The first bite was mechanical, his jaw working without conscious thought. The meat was tough, gamy, but undeniably substantial. The second bite was more eager, the third almost greedy. The sheer, animal relief of consuming protein, of feeling actual sustenance fill the aching void within him, was powerful. Then, just as quickly, the guilt returned, a cold wave washing over the primal satisfaction. He saw the rabbit's terrified eye, heard its scream.
He ate it all, every last piece, down to the scorched edges.
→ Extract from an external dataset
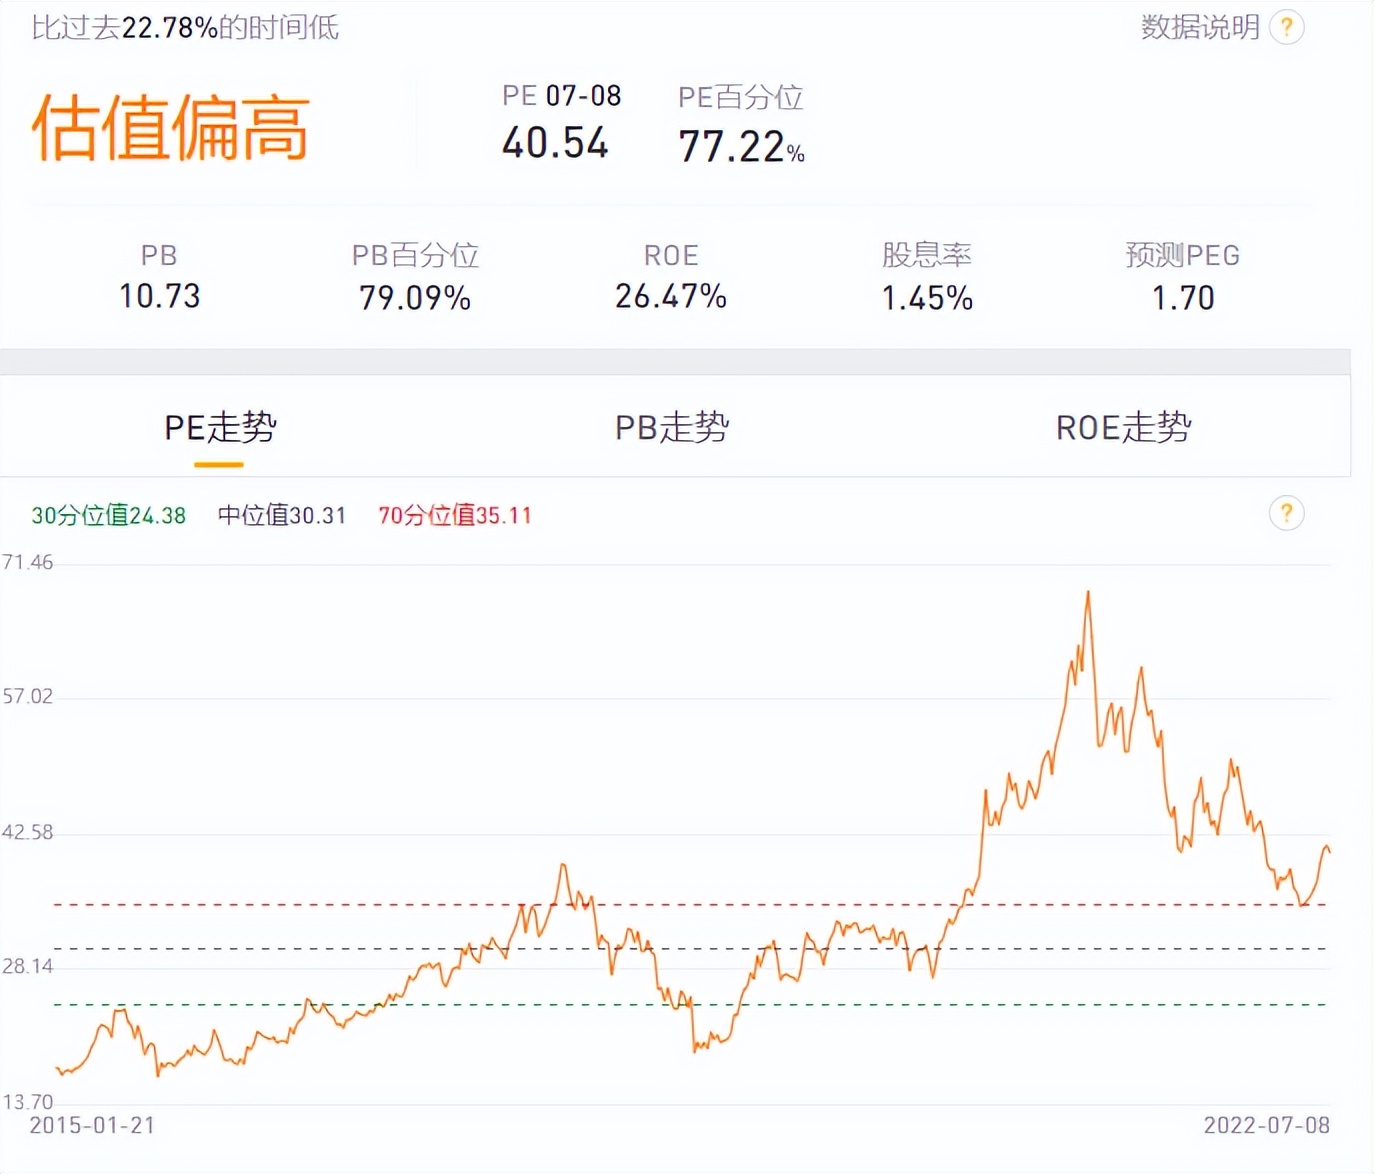
Task: Switch to the ROE走势 tab
Action: click(1121, 428)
Night had fully fallen. The fire cast flickering shadows on his face as he sat, staring into the flames. He took his knife and scraped it clean in the dirt, again and again, as if trying to scrub away more than just blood. He wrapped the few remaining bones in large leaves. Tomorrow, he'd find a place to bury them properly. He found himself murmuring something under his breath, incoherent words that weren't quite a prayer, but felt like a necessary acknowledgement.
He looked up at the sky, the unfamiliar constellations like cold, distant diamonds.
"I didn't think…" he began, his voice barely audible. "I didn't think it would be like that."
"The termination of a sentient life form, particularly for the first time, often elicits a strong empathetic and physiological stress response," SAGE replied. "It is, in many ways, 'like that' for most organisms capable of such reflection, Elias."
He was silent for a long moment, the fire crackling. "Do you think… is it supposed to get easier?"
"Behavioural adaptation to repeated stimuli is a common neurological phenomenon. Habituation can lessen the emotional intensity of subsequent similar events for many organisms. Others find the cumulative toll unsustainable. Some adapt. Some break."
Elias didn't respond. He just watched the stars, which seemed harder now, sharper, their beauty tainted by a new, brutal understanding. The wilderness around him felt darker than it had before, its silences deeper, its shadows more profound.
But he was still here. And for the first time in what felt like an eternity, he wasn't starving.